There were no occlusions or infusion site reactions. There was no severe hypoglycemia or diabetic ketoacidosis, and there were no serious or unexpected adverse events.

Both iLet configurations met the prespecified operational performance targets. However, leaks occurred at the insulin cartridge connector. This was due to off-center piercing of the cartridge septum prior to insertion into the iLet that led to leakage through an enlarged hole in the septum after needle insertion. This observation led to changes in the cartridge replacement procedure and to design changes in the next-generation cartridge connector and iLet that will be used in the pivotal clinical trial. Despite insulin leakage, the mean CGM glucose and time in range were similar to those observed in previous trials, likely due to autonomous adaptation of insulin dosing by the iLet algorithms.

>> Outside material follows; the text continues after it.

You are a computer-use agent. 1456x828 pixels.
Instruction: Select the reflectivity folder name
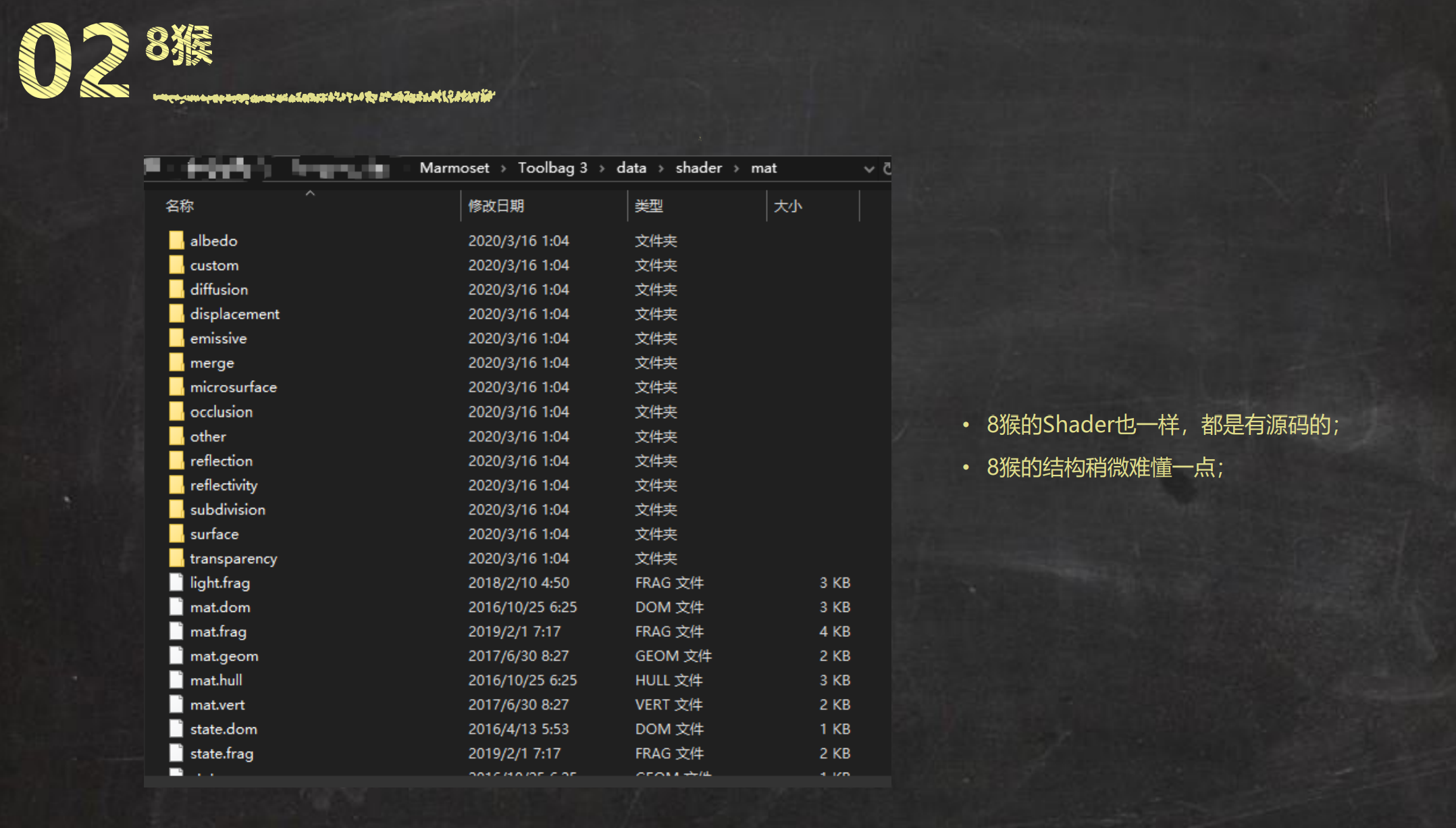[x=224, y=485]
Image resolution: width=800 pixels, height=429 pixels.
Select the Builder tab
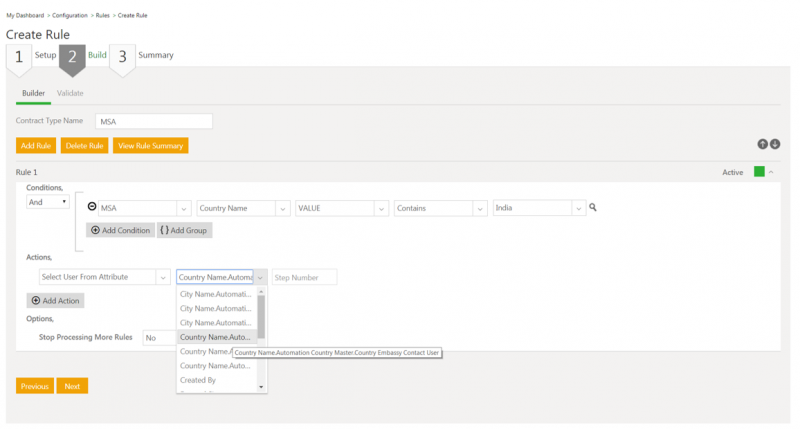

The mean TDD of dasiglucagon was comparable to that of freshly reconstituted human glucagon observed in previous bionic pancreas trials (1). Time with glucose <54 mg/dL was <1% in both arms, consistent with the American Diabetes Association target for this metric (3). The use of a single, prefilled dasiglucagon cartridge for 7 days with no infusion site reactions or occlusions supports the practicality for this liquid formulation in clinical use. These results support testing the next-generation iLet with dasiglucagon in much larger and longer pivotal trials.